A unique feature of this study was the standardization of the exercise dosing across all patients. While resistance based exercise is generally associated with good outcomes, dosing and protocol variations make it difficult to compare across studies. The rehabilitation exercise protocol used in this study was found to significantly reduce pain and increase strength across patients. Most importantly, we observed that patients who demonstrate changes in muscle physiology respond better to a high-intensity resistance based exercise program, which must be more closely investigated in future experiments.

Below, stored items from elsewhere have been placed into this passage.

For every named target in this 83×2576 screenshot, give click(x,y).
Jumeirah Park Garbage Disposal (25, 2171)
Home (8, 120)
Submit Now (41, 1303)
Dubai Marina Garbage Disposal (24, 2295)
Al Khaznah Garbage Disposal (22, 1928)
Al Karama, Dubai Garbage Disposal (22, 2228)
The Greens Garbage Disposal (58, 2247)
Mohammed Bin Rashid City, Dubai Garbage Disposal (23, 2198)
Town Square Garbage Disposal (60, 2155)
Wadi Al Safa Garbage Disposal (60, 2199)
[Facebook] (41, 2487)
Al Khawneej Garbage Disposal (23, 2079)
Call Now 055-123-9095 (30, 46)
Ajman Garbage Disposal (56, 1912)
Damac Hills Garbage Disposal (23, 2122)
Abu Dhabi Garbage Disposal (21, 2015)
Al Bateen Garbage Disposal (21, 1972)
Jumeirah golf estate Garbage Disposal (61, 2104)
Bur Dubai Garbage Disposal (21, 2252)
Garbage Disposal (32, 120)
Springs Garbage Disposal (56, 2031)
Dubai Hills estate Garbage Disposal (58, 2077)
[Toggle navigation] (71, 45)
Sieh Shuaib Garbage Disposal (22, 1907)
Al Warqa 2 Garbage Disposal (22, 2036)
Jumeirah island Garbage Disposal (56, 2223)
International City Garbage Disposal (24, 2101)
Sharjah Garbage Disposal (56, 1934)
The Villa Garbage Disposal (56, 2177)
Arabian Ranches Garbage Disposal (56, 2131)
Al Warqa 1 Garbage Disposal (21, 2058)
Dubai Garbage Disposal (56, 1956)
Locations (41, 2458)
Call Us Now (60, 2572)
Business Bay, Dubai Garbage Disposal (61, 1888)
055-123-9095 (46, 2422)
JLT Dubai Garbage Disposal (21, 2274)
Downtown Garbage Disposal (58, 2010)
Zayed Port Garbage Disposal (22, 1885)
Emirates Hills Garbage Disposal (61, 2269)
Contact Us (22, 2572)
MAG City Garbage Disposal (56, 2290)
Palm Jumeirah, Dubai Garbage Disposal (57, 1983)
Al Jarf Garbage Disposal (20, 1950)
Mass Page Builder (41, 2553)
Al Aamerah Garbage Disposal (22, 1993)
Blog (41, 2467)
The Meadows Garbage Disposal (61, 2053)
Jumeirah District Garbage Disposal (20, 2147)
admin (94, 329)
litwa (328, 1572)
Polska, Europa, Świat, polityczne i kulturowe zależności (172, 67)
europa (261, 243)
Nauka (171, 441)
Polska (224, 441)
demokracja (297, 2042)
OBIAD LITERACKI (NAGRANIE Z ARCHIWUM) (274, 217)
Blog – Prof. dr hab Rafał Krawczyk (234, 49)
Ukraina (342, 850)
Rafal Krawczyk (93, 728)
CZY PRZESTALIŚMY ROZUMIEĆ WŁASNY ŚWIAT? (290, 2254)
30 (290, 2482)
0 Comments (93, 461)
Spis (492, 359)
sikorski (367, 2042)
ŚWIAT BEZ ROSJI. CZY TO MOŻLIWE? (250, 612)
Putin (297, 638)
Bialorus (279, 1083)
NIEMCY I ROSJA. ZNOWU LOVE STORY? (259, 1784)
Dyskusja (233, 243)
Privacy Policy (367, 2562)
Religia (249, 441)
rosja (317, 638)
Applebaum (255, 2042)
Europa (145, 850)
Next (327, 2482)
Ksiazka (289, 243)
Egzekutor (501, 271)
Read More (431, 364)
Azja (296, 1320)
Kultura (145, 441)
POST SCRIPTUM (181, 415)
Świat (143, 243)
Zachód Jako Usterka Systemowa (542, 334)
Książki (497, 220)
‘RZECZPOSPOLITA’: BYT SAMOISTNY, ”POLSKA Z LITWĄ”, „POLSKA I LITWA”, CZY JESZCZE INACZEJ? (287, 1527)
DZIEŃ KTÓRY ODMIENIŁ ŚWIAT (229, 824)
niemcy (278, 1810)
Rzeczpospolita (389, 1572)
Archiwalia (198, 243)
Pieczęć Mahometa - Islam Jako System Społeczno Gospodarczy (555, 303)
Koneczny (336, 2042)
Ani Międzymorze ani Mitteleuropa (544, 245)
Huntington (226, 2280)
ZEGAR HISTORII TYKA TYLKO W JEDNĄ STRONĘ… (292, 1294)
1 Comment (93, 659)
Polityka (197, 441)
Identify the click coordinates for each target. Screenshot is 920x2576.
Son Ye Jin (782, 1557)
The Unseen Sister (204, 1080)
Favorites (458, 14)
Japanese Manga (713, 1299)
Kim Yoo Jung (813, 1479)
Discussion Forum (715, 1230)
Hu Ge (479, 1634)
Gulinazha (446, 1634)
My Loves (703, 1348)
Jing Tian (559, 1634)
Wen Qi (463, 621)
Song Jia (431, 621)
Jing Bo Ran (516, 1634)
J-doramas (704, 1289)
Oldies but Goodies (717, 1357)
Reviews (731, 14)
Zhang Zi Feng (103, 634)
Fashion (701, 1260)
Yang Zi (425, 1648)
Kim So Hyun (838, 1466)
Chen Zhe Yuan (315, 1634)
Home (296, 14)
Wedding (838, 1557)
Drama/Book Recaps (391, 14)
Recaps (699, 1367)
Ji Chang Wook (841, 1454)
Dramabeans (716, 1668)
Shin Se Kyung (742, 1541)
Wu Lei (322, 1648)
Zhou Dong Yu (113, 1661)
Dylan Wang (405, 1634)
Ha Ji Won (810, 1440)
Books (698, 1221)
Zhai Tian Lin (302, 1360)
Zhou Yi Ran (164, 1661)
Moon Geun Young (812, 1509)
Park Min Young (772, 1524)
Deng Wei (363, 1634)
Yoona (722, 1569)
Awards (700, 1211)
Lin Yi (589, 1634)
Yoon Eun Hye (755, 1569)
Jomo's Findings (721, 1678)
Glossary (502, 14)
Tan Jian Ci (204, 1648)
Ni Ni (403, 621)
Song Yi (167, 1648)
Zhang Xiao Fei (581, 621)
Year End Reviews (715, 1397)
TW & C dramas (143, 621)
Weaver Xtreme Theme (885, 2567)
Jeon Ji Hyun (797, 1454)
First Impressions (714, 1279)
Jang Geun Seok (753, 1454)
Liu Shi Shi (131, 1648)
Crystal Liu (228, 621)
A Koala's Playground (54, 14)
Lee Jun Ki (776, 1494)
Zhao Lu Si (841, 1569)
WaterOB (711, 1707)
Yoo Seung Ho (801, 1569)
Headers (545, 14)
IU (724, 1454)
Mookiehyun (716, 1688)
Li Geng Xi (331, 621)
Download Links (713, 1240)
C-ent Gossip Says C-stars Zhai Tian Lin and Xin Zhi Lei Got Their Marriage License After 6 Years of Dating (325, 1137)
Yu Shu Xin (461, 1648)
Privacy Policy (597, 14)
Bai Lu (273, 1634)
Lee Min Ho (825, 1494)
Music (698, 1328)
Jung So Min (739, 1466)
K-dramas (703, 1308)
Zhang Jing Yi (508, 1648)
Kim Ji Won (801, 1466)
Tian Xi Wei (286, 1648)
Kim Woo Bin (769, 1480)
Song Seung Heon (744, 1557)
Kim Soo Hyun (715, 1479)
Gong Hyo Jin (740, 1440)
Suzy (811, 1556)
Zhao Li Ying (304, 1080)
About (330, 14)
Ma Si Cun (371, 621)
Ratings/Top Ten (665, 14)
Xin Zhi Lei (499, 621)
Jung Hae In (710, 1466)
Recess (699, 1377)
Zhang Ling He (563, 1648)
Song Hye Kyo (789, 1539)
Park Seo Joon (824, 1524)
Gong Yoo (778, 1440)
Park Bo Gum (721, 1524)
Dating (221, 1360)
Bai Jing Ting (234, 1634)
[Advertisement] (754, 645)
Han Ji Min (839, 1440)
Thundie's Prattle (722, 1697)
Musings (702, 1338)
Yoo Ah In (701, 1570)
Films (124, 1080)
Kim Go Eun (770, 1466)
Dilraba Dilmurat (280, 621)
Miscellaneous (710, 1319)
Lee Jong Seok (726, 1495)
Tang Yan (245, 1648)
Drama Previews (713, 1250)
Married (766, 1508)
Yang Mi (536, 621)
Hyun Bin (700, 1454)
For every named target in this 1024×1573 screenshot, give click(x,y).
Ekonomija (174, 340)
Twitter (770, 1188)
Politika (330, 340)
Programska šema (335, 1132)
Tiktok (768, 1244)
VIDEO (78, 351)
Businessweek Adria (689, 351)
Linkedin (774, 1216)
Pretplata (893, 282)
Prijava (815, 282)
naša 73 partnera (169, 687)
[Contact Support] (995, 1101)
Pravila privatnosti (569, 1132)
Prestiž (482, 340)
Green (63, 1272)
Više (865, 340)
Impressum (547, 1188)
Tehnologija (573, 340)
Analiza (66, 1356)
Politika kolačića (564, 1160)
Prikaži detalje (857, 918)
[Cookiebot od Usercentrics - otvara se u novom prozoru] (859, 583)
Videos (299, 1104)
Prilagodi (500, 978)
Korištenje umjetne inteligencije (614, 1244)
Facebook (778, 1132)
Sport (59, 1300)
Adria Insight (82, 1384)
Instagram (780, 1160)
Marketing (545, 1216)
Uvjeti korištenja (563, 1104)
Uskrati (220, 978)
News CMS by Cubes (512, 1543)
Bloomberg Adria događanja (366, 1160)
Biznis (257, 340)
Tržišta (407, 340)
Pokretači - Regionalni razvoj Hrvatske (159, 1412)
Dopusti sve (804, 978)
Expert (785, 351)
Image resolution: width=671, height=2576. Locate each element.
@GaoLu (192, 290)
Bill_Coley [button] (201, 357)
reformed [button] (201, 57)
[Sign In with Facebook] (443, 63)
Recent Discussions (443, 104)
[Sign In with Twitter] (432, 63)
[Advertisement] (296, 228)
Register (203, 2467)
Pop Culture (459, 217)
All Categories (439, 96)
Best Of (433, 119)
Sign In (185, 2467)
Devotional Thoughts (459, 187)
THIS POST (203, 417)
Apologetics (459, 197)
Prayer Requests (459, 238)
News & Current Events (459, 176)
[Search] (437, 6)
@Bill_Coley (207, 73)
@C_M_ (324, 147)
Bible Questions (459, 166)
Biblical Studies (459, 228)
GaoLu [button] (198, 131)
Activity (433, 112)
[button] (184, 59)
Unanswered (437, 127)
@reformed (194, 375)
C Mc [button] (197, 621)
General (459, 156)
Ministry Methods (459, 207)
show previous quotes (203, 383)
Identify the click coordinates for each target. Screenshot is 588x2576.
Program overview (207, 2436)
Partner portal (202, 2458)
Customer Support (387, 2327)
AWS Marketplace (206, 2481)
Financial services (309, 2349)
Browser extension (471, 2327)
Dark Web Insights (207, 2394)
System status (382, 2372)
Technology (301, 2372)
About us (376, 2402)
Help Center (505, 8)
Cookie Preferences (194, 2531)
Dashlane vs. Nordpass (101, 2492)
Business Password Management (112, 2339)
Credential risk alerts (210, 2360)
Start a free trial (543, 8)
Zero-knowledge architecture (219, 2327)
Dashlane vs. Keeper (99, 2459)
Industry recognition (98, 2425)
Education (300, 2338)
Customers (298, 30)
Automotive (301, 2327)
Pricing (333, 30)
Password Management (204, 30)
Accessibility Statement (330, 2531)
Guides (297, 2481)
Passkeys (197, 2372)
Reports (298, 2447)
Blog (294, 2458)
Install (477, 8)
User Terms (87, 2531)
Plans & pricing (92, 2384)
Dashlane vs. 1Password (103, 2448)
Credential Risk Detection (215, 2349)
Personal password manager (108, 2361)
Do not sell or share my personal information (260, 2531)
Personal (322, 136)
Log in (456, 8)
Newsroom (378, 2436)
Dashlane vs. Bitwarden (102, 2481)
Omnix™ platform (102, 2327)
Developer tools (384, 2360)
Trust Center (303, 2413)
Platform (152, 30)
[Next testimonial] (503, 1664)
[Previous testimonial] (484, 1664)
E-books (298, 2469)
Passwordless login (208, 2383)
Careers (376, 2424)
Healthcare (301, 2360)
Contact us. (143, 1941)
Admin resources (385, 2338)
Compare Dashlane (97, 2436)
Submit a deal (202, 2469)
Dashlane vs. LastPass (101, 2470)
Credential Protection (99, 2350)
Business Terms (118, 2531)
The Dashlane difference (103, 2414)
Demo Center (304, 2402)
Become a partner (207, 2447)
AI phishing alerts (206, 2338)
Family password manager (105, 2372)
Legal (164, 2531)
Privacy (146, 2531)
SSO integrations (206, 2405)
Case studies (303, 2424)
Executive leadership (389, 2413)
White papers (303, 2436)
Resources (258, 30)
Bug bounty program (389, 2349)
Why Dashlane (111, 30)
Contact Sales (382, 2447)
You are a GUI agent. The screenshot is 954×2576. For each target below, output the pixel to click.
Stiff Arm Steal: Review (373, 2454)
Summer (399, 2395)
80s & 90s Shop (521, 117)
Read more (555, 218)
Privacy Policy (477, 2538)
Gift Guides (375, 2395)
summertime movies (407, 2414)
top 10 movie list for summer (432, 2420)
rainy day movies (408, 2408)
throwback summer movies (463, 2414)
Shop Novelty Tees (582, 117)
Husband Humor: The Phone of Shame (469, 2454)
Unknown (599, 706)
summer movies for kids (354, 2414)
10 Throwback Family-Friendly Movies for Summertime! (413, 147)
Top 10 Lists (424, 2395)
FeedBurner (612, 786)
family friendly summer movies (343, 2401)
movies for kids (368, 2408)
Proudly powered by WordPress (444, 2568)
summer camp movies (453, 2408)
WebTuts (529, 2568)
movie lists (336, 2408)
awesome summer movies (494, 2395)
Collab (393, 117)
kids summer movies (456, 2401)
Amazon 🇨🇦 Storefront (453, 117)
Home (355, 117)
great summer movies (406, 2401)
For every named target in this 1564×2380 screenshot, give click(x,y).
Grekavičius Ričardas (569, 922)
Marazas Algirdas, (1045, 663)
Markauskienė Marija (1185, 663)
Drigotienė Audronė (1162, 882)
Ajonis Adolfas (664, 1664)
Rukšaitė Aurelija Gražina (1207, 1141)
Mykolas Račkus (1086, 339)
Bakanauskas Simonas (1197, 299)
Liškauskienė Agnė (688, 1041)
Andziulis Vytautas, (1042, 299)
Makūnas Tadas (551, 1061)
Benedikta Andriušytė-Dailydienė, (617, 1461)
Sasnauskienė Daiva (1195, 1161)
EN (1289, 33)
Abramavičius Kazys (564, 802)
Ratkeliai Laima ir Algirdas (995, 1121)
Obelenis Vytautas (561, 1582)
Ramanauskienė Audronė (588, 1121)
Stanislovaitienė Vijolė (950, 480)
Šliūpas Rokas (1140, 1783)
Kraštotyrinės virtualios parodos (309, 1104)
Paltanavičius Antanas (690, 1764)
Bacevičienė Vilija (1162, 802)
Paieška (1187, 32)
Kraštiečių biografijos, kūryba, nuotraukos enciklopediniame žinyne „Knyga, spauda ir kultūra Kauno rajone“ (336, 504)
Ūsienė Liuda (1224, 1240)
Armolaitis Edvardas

This exercise program followed in this study was developed by the SpineZone Rehabilitation Center (San Diego, CA). The exercise protocol and progression as based on prior literature using machine-based resistance exercise to strengthen the posterior lumbar musculature, as well as modifications made by trained physical therapists to accommodate individuals with pain and pathology for safety in concordance with the ACSM guidelines for older or more fragile populations [24, 47,48,49]. A single set was utilized because in prior research on lumbar extension-specific exercise, it was demonstrated to induce the largest changes at a 2x per week frequency when compared to a higher number of sets [47]. Although the modifications used in this study have not been rigorously studied in the literature, it was found that in order for patients to achieve a perceived exertion of greater than 7 without exacerbation of symptoms, a higher number of repetitions at a submaximal intensity was required. We recognize this as a potential limitation, however this program aimed to optimize strength training with symptom reduction without risking patient safety.

Conclusions

In this study, we assessed mCSA and FF of the lumbar paraspinal muscles over the course of high-intensity resistance rehabilitation in patients with LBP. Although only slight group wide changes in average muscle size or fatty infiltration were observed, overall patients experienced large improvements in pain and strength. Improvements in disability, anxiety/depression, and strength were found to correlate with increased mCSA and decreased FF, which suggests that high-intensity, resistance exercise elicits a physiologic response in the lumbar muscles of a subgroup patients with LBP. These preliminary findings may suggest that there are some patients who experience a more robust response to this intervention strategy, although the sample size of this study precludes this conclusion. Future research is needed to identify whether these subgroups exist, and which patients may benefit most from this rehabilitation approach.